### Selected extract
------------------------------------
Anyway, I have come to think you actually use less shampoo if you don't dilute...it's harder to control something that liquidy...exception is plum silky which if you use full strength you will be rinsing for ever to get the suds out. JMO....ha ha ha.


----------



## SMARTY

I didn't dilute the samples, re read instructions, to make sure. On any products that I do dilute I do it when ready to use. I have a couple of clear plastic, pointed top Clairol bottle that I mix in, the point lets me get the shampoo and conditioner to their hair roots and skin.


----------



## SMARTY

I also emailed IOD and this is the reply...

The coature line can be diluted 10:1. The natural line can be diluted 5:1

They are made that they can be used straight also.
------------------------------------
### Collected data

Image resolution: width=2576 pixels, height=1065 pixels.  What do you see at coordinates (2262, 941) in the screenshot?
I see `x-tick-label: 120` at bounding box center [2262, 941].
------------------------------------
### Problems and tasks
1. In the shampoo-dilution thread, repeat the stretch from "Anyway, I have" through "roots and skin.", substituting "cleanser" for "shampoo".
2. Please carry the shampoo-dilution thread forward from its last line.

### Answers for this exercise
1.
Anyway, I have come to think you actually use less cleanser if you don't dilute...it's harder to control something that liquidy...exception is plum silky which if you use full strength you will be rinsing for ever to get the suds out. JMO....ha ha ha.


----------



## SMARTY

I didn't dilute the samples, re read instructions, to make sure. On any products that I do dilute I do it when ready to use. I have a couple of clear plastic, pointed top Clairol bottle that I mix in, the point lets me get the cleanser and conditioner to their hair roots and skin.

2.
----------



## Missy

For today's Bath Extavaganza at Jasper and Cash's we used the no.12 shampoo and the Natural Luxury Gloss Masque. Ease of comb out was the same, and Jasper looks the same... but Cash does not have that Glow about him he had using both the Natural Luxury Shampoo and Masque. I will see how they do through the week. After a week last time the boys (especially Jasper) started itching again...so maybe the 12 will help with that. :kev: _But of course my boys would need two different product lines!!!_


----------



## SMARTY

Missy, thank you for starting this thread and Renee for clueing us in on the samples.

Galen is a scratcher, not sure she has anything going on her skin looks very healthy, but she has been much better this week with the N-12 and the N 51 conditioner. Both girls look and smell great, this may have been my easiest week of brushing in a long time. Tomorrow will be their seventh day, but I’m not bathing again until they need it. IOD will be well worth the price if I get to give less baths and blowouts. I’ll do the Gloss and Masque next time.

P.S. DH noticed how good Galen smelled and felt. That is a first.


----------



## SMARTY

My verdict is in, with the N12 wash and the N51 rinse my girls looked and smelled clean for 13 days. They may have gone longer but Galen rolled in something sticky.

3 days into the Gloss and Masque, nothing special. The comb out with the Masque was extremely easy though, maybe better than the 51. but for now my money would be on the 12 and 51.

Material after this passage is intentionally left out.